> DATASET EXTRACT
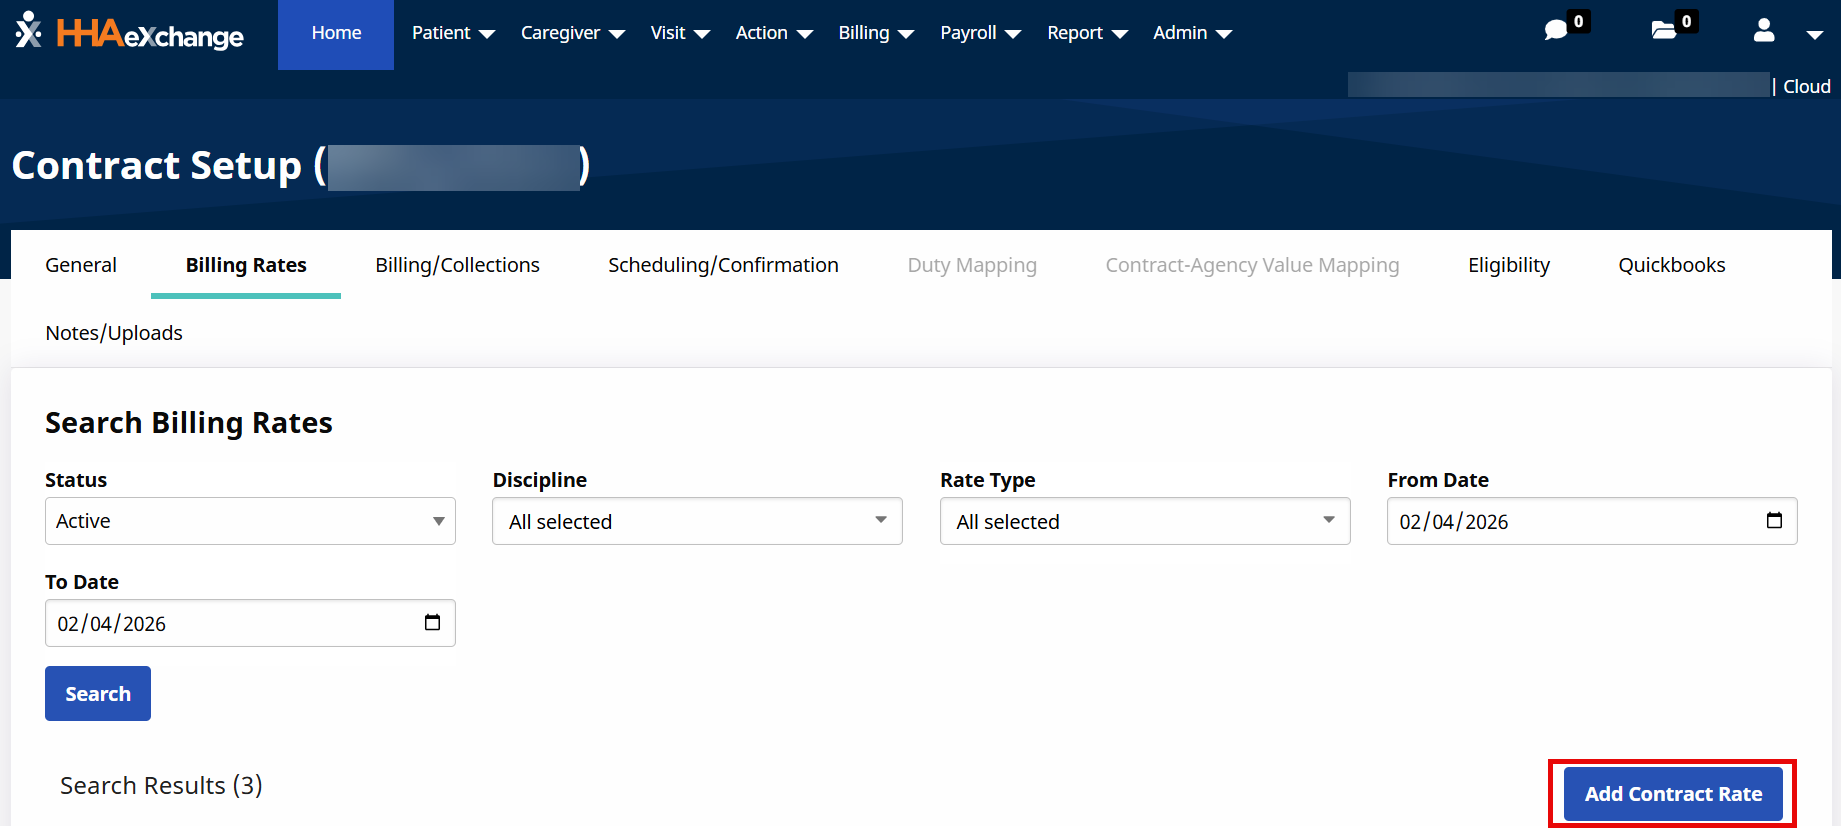Open the To Date calendar picker icon
The height and width of the screenshot is (828, 1841).
[x=432, y=623]
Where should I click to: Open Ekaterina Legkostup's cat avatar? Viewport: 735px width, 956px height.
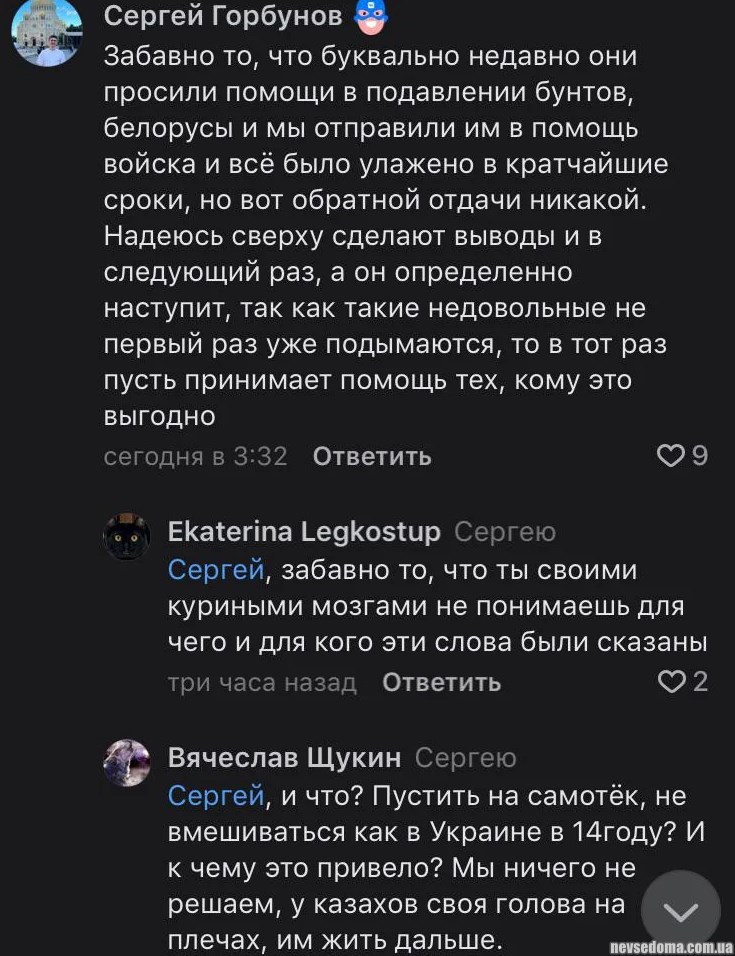pos(127,537)
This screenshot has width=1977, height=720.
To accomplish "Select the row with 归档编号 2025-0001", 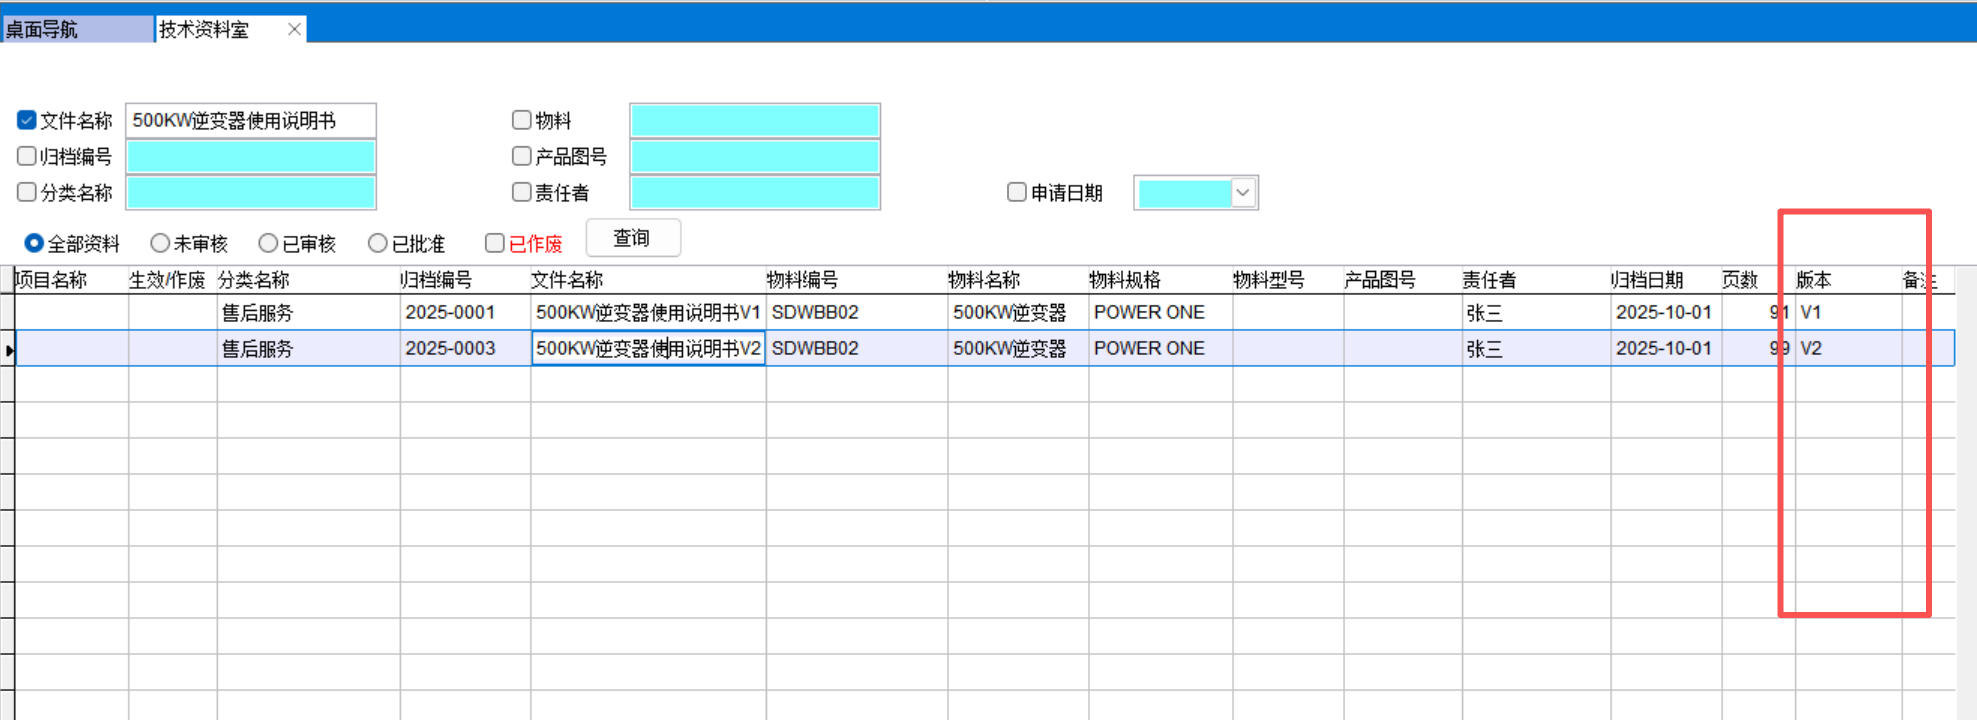I will pyautogui.click(x=450, y=312).
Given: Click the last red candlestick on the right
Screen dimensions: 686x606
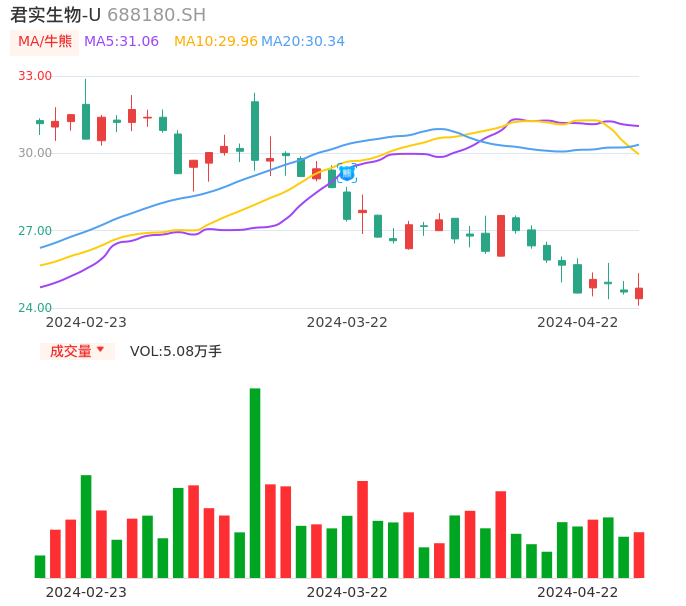Looking at the screenshot, I should tap(639, 293).
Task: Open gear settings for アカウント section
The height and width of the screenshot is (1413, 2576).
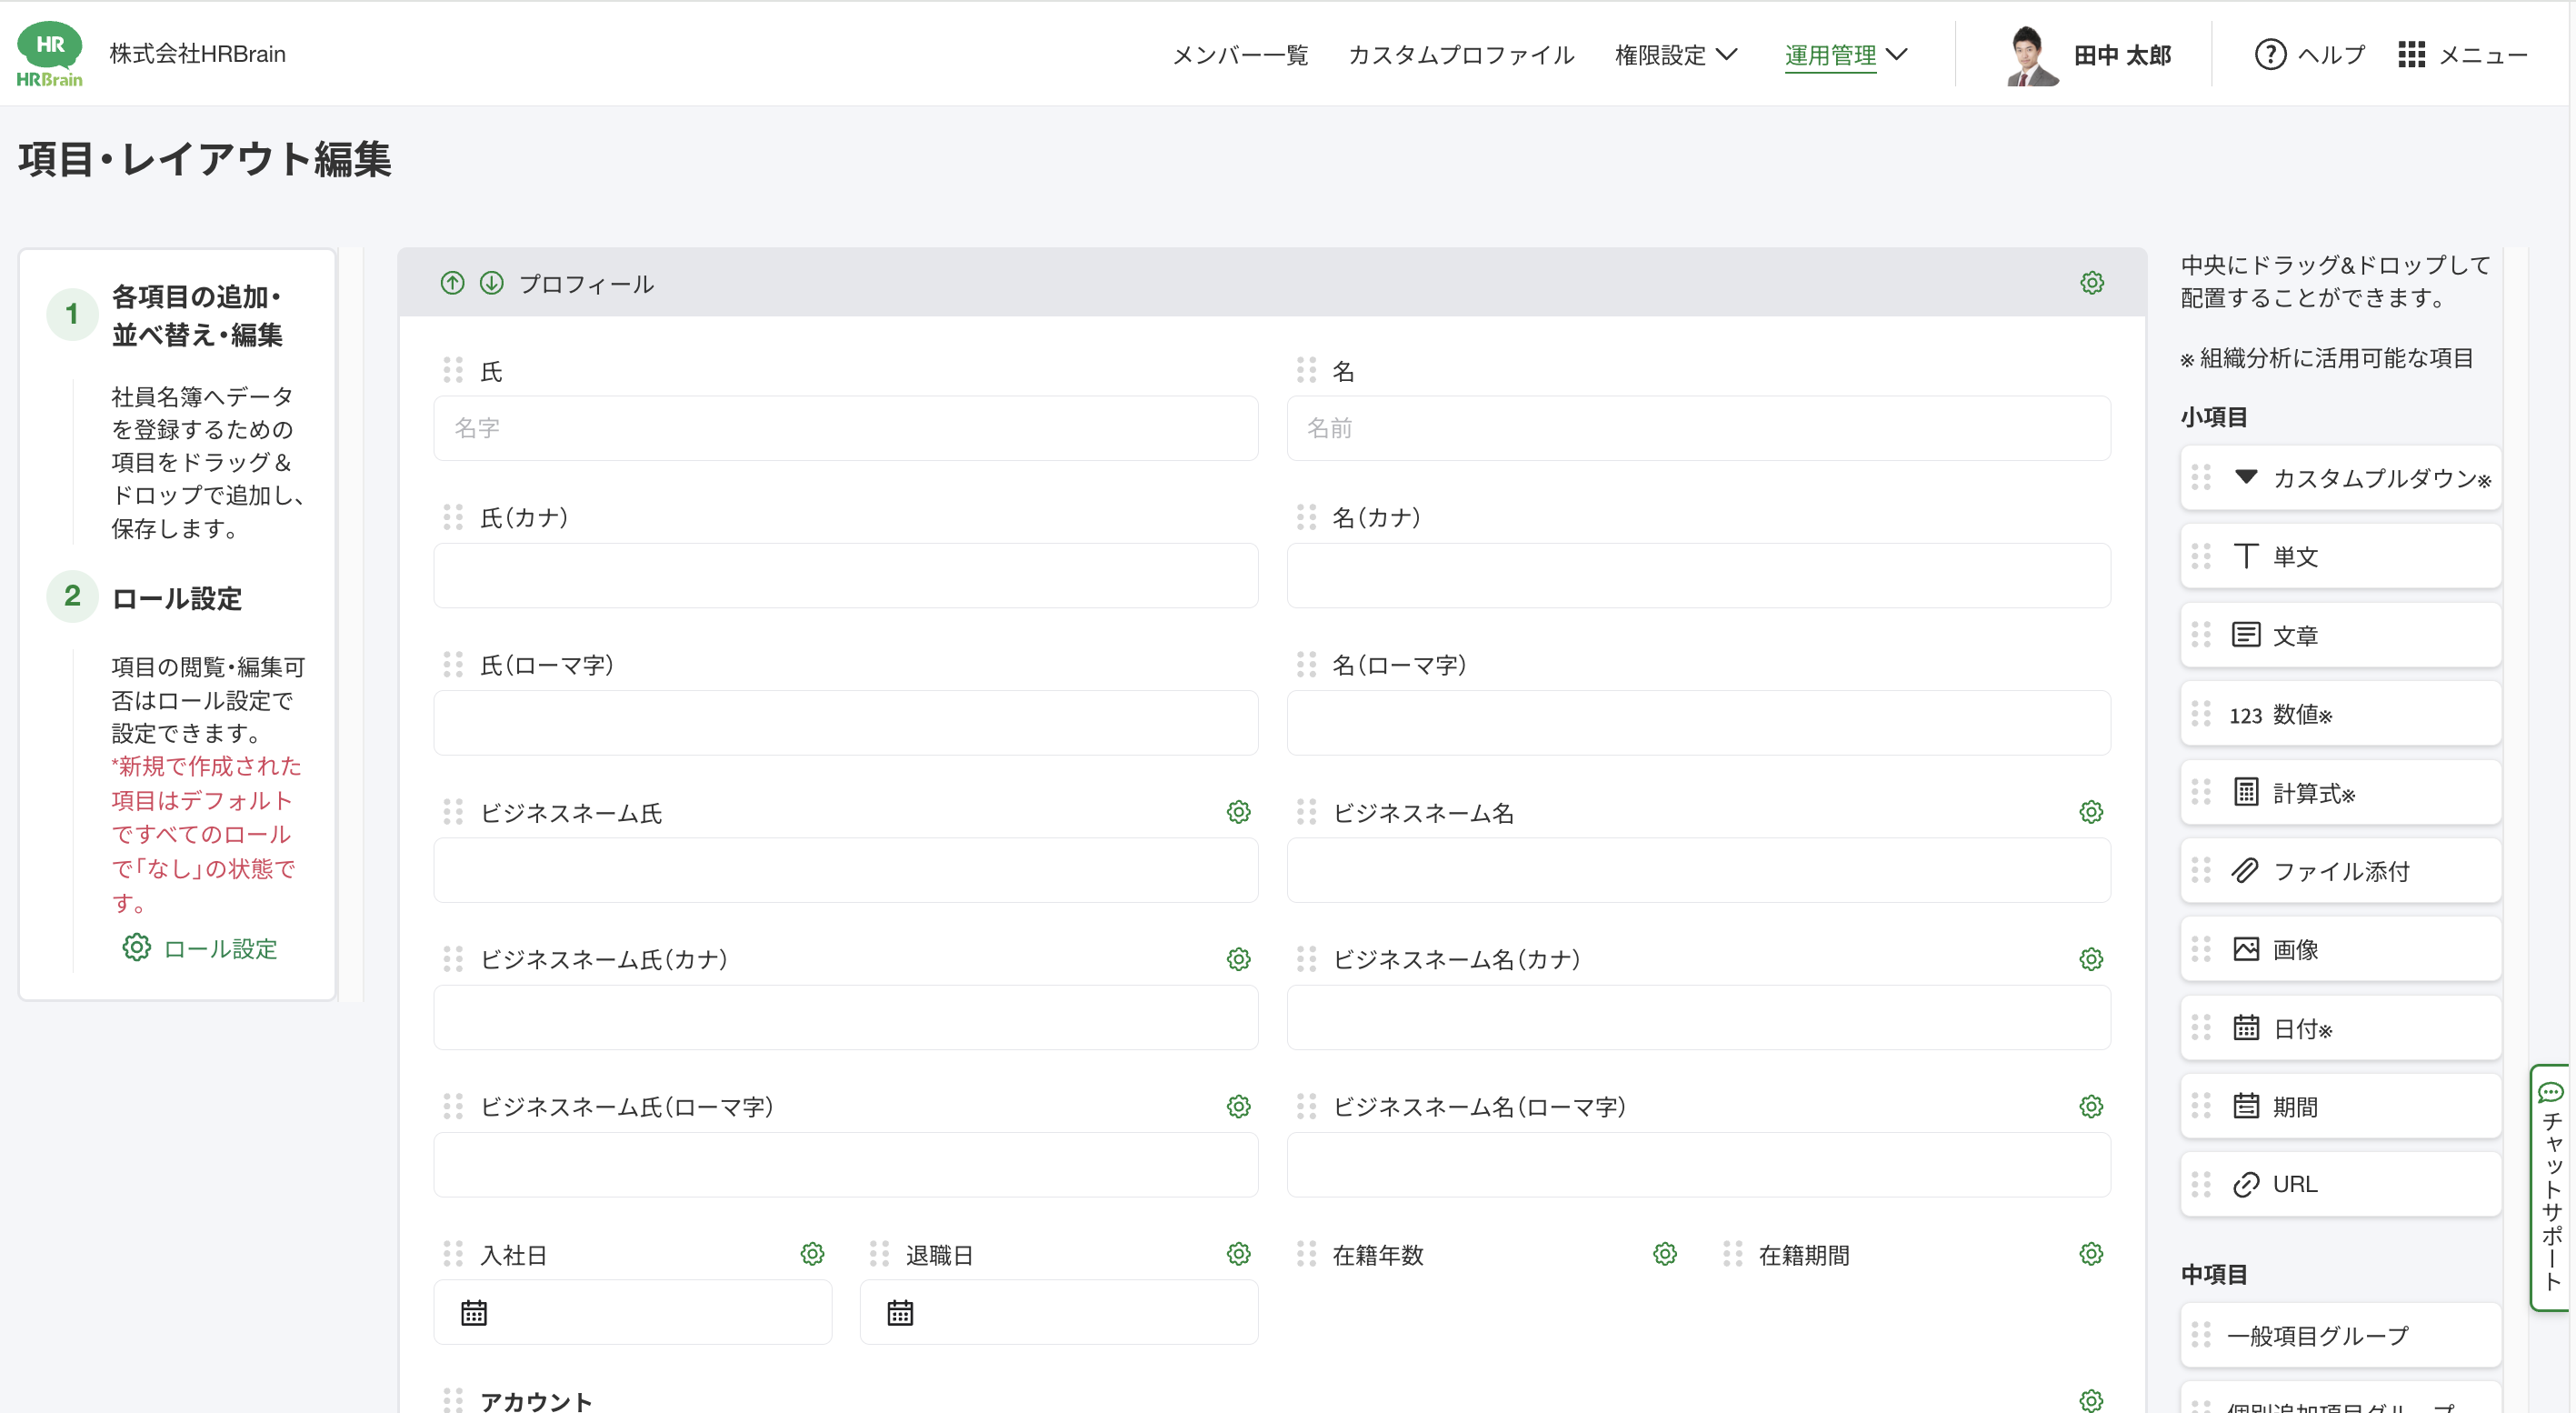Action: [2091, 1400]
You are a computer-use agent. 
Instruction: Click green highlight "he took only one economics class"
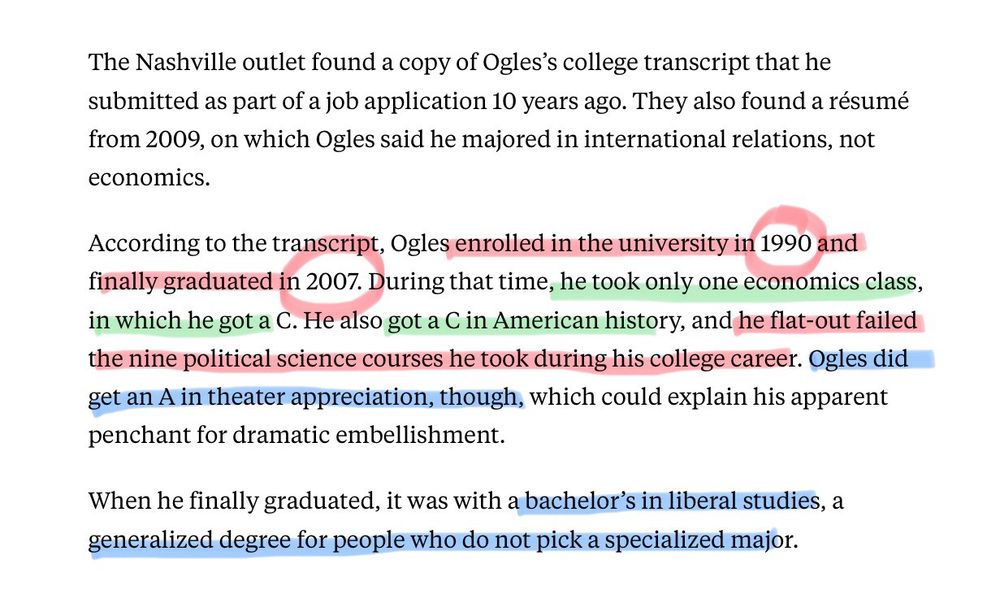click(735, 281)
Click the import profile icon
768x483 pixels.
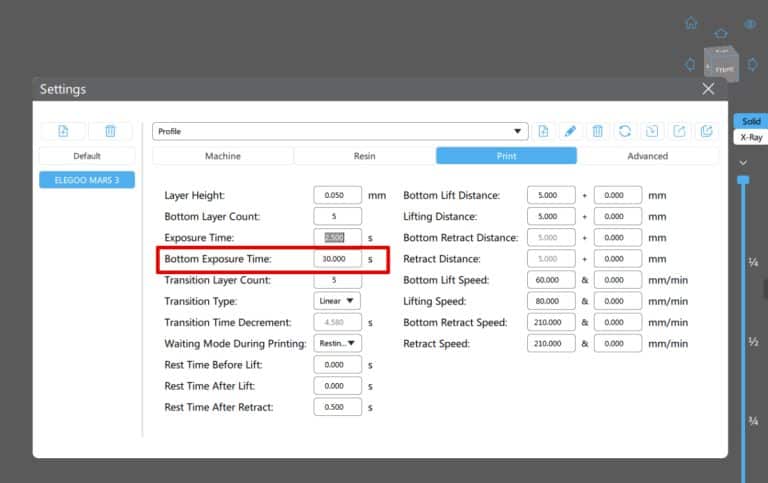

> DIRECTION
Rewrite the material from the line with "Given: Click the" through the end, changing "gear" to "cog" and keeping everything else the same. Leave out the pictures.

> RESULT FOR THIS EXERCISE
Given: Click the last red candlestick on the right
Screen dimensions: 686x606
Looking at the screenshot, I should tap(639, 293).
Task: Open cog settings for アカウント section
The height and width of the screenshot is (1413, 2576).
Action: [2091, 1400]
You are a computer-use agent. 
Instruction: Click green highlight "he took only one economics class"
click(735, 281)
Click the import profile icon
768x483 pixels.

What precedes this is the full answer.